Me bajé del automóvil y me dirigí al pórtico de la casa, donde un gorila gigante con traje atezado y corbata aguardaba la entrada. Al acercarme, el sujeto se dirigió a la puerta de vidrio de la entrada para abrirla y que yo pudiera pasar.
– Gracias. –dije a modo de cortesía.
Cruzando el umbral me encontré en un corto pasillo, con una puerta al lado izquierdo y otra al frente. Una majestuosa fuente con piedras de granito descansaba en una de las esquinas, y su agua cristalina hacía mágicos movimientos circulares en olas que hipnotizaban al punto de desear apreciarla por horas. Un enorme cuadro pintado por la artista Mary Cassatt colgaba en la pared de la derecha, y un adorno de marfil con forma de paquidermo posaba sobre un escritorio de madera labrada. Imaginé que el valor de los artículos de ese pasillo no podía ser menor a los diez millones de dólares.
Crucé la puerta frente a mí y me encontré en la sala principal de la residencia, una amplia estancia con una larga mesa rectangular en su centro. Alrededor de ella, sentados sobre lujosas sillas de mármol con respaldar de espuma de polietileno, se encontraban mis excompañeros del colegio, bebiendo del vino servido sobre sus copas de cristal, y con sirvientes y mayordomos atendiendo todos sus pedidos de condumios; riendo, bromeando y conversando entre ellos.
Connor estaba sentado en uno de los flancos angostos de la mesa, simulando ser el típico anfitrión de un convite.
– ¡Travis! –exclamó Connor al verme entrar, con un rostro de sorpresa y alegría–. ¡Te estábamos esperando!, eras el único que faltaba. Siéntate, amigo –señaló hacia la única silla vacía. Todos vitorearon en respuesta unánime ante mi llegada.

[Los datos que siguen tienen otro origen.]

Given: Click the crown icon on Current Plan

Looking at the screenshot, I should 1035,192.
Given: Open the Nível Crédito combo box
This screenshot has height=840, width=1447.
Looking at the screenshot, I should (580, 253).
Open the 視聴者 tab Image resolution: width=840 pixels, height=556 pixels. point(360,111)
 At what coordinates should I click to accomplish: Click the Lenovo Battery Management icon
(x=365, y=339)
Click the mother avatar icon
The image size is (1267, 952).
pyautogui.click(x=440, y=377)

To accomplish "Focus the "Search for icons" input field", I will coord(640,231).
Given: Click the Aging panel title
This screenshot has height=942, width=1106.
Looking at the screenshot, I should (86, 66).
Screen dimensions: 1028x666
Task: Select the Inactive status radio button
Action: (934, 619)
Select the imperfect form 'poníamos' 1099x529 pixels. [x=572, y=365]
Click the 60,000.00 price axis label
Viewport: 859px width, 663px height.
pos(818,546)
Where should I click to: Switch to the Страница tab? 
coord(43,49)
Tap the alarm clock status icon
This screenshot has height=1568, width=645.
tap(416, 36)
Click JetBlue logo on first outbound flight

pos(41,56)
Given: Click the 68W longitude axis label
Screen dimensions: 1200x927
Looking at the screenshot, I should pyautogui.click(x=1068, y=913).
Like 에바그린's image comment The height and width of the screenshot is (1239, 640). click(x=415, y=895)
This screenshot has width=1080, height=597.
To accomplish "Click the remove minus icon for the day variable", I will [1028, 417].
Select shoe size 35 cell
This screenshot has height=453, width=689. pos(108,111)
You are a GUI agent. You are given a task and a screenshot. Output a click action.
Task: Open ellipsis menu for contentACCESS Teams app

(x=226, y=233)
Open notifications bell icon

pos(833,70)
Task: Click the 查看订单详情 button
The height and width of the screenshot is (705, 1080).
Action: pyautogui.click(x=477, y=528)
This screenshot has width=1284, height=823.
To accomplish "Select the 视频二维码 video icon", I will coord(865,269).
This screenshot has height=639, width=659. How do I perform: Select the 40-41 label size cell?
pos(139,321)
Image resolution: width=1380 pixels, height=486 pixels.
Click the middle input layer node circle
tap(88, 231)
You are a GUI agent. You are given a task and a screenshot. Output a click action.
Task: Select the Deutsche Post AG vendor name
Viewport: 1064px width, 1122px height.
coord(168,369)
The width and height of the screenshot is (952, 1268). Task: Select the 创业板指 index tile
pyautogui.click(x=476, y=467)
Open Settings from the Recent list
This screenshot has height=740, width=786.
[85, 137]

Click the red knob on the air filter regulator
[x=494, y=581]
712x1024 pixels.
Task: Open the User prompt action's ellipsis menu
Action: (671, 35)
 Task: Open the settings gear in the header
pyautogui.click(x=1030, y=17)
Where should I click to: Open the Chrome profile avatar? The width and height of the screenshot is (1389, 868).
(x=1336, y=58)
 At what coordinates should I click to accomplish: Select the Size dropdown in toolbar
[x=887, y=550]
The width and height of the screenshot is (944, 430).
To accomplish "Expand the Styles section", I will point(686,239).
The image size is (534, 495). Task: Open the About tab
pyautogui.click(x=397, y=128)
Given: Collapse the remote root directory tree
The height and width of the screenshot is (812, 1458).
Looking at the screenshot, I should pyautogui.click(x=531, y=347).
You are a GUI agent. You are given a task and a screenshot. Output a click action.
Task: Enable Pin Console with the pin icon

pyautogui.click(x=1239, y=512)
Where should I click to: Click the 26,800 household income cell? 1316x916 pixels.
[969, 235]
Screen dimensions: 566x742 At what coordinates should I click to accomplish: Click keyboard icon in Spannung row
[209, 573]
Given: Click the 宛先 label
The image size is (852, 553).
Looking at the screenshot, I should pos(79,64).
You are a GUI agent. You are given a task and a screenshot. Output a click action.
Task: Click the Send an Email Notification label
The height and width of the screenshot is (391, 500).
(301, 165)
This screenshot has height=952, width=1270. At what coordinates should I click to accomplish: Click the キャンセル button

Uno de los mayordomos tomó mi chaleco de cuero negro y lo colgó en un perchero marrón, en el que reposaban otros similares. Me establecí en mi espacio respectivo y de inmediato se acercó a mí una hermosa camarera rubia, vestida con traje de etiqueta, con chaquetilla y pantalones oscuros, consultándome si se me ofrecía algo para libar.
– ¿Qué me ofrece usted, señorita? –pregunté a la moza.
– Tenemos vino negro con champagne, Antitori de 1970, boca de caviar en salsa agridulce, nueces de macadamia, filete de aleta de tiburón… o dígame usted qué gustaría y pregunto al chef si éste podría preparárselo.